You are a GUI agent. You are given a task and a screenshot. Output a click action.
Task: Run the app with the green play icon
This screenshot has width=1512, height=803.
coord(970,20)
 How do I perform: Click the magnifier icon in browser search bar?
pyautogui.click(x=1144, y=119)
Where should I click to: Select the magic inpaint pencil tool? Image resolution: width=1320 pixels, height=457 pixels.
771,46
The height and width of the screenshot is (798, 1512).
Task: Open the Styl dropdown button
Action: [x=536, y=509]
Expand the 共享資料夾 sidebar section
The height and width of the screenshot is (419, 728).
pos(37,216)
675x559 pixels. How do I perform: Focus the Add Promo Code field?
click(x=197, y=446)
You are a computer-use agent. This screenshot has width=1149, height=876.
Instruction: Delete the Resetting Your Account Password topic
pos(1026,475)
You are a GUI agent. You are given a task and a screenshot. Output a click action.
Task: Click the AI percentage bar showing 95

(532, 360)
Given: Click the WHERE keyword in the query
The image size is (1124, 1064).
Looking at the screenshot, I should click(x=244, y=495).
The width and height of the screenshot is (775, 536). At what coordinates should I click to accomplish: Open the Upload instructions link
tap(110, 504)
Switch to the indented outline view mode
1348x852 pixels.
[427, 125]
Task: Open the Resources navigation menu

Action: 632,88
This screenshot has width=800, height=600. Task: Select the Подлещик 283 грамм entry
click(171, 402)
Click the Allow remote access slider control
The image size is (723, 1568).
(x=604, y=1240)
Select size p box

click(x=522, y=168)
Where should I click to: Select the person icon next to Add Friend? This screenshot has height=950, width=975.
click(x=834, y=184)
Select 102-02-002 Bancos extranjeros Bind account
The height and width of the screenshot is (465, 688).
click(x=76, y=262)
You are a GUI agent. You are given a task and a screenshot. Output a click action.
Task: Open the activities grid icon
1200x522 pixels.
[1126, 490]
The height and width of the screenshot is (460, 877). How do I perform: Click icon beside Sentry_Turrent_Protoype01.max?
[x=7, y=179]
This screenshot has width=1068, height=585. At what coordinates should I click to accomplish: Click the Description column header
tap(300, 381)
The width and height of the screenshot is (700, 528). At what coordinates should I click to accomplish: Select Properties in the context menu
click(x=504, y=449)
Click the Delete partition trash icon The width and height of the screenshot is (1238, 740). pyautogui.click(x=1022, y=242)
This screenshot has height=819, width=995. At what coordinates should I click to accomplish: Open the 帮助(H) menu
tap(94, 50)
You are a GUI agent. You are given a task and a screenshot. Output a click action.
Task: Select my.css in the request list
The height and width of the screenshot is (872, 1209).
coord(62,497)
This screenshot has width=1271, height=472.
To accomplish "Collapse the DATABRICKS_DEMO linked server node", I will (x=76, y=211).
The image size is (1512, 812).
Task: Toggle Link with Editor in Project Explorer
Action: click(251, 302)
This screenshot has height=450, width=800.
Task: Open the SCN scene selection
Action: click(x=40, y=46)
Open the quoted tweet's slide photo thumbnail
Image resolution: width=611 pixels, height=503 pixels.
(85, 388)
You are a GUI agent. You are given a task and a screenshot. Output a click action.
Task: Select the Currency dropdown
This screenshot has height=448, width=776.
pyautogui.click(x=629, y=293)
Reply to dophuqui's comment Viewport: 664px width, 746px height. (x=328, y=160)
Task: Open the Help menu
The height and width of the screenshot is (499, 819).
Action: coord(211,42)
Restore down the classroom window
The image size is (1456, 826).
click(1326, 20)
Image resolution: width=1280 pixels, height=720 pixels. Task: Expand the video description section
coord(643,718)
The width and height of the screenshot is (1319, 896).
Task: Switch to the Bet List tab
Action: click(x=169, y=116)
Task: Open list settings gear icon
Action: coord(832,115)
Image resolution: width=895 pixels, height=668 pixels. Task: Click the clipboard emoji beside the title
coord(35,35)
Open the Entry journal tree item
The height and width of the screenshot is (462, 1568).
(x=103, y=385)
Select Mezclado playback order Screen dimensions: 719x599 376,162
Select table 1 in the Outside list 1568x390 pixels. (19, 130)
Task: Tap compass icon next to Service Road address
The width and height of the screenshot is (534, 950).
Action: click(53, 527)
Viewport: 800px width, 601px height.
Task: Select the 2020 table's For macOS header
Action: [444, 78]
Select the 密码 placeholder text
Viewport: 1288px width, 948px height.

• WORK ITEM: Make an exact copy of every record in the listing.

• OUTPUT FOR THIS EXERCISE:
You are a GUI agent. You are given a task and a screenshot. Output a click action.
Task: Run the app with the green play icon
This screenshot has width=1512, height=803.
coord(970,20)
 How do I perform: Click the magnifier icon in browser search bar?
pyautogui.click(x=1144, y=119)
Where should I click to: Select the magic inpaint pencil tool? Image resolution: width=1320 pixels, height=457 pixels.
771,46
The height and width of the screenshot is (798, 1512).
Task: Open the Styl dropdown button
Action: [x=536, y=509]
Expand the 共享資料夾 sidebar section
The height and width of the screenshot is (419, 728).
pos(37,216)
675x559 pixels. How do I perform: Focus the Add Promo Code field?
click(x=197, y=446)
You are a computer-use agent. This screenshot has width=1149, height=876.
Instruction: Delete the Resetting Your Account Password topic
pos(1026,475)
You are a GUI agent. You are given a task and a screenshot. Output a click action.
Task: Click the AI percentage bar showing 95

(532, 360)
Given: Click the WHERE keyword in the query
The image size is (1124, 1064).
Looking at the screenshot, I should click(x=244, y=495).
The width and height of the screenshot is (775, 536). At what coordinates should I click to accomplish: Open the Upload instructions link
tap(110, 504)
Switch to the indented outline view mode
1348x852 pixels.
[427, 125]
Task: Open the Resources navigation menu

Action: 632,88
This screenshot has width=800, height=600. Task: Select the Подлещик 283 грамм entry
click(171, 402)
Click the Allow remote access slider control
The image size is (723, 1568).
(x=604, y=1240)
Select size p box

click(x=522, y=168)
Where should I click to: Select the person icon next to Add Friend? This screenshot has height=950, width=975.
click(x=834, y=184)
Select 102-02-002 Bancos extranjeros Bind account
The height and width of the screenshot is (465, 688).
click(x=76, y=262)
You are a GUI agent. You are given a task and a screenshot. Output a click action.
Task: Open the activities grid icon
1200x522 pixels.
[1126, 490]
The height and width of the screenshot is (460, 877). How do I perform: Click icon beside Sentry_Turrent_Protoype01.max?
[x=7, y=179]
This screenshot has width=1068, height=585. At what coordinates should I click to accomplish: Click the Description column header
tap(300, 381)
The width and height of the screenshot is (700, 528). At what coordinates should I click to accomplish: Select Properties in the context menu
click(x=504, y=449)
Click the Delete partition trash icon The width and height of the screenshot is (1238, 740). pyautogui.click(x=1022, y=242)
This screenshot has height=819, width=995. At what coordinates should I click to accomplish: Open the 帮助(H) menu
tap(94, 50)
You are a GUI agent. You are given a task and a screenshot. Output a click action.
Task: Select my.css in the request list
The height and width of the screenshot is (872, 1209).
coord(62,497)
This screenshot has width=1271, height=472.
To accomplish "Collapse the DATABRICKS_DEMO linked server node", I will (x=76, y=211).
The image size is (1512, 812).
Task: Toggle Link with Editor in Project Explorer
Action: click(251, 302)
This screenshot has height=450, width=800.
Task: Open the SCN scene selection
Action: click(x=40, y=46)
Open the quoted tweet's slide photo thumbnail
Image resolution: width=611 pixels, height=503 pixels.
(85, 388)
You are a GUI agent. You are given a task and a screenshot. Output a click action.
Task: Select the Currency dropdown
This screenshot has height=448, width=776.
pyautogui.click(x=629, y=293)
Reply to dophuqui's comment Viewport: 664px width, 746px height. (x=328, y=160)
Task: Open the Help menu
The height and width of the screenshot is (499, 819).
Action: coord(211,42)
Restore down the classroom window
The image size is (1456, 826).
click(1326, 20)
Image resolution: width=1280 pixels, height=720 pixels. Task: Expand the video description section
coord(643,718)
The width and height of the screenshot is (1319, 896).
Task: Switch to the Bet List tab
Action: click(x=169, y=116)
Task: Open list settings gear icon
Action: coord(832,115)
Image resolution: width=895 pixels, height=668 pixels. Task: Click the clipboard emoji beside the title
coord(35,35)
Open the Entry journal tree item
The height and width of the screenshot is (462, 1568).
(x=103, y=385)
Select Mezclado playback order Screen dimensions: 719x599 376,162
Select table 1 in the Outside list 1568x390 pixels. (19, 130)
Task: Tap compass icon next to Service Road address
The width and height of the screenshot is (534, 950).
Action: click(53, 527)
Viewport: 800px width, 601px height.
Task: Select the 2020 table's For macOS header
Action: [444, 78]
Select the 密码 placeholder text
Viewport: 1288px width, 948px height.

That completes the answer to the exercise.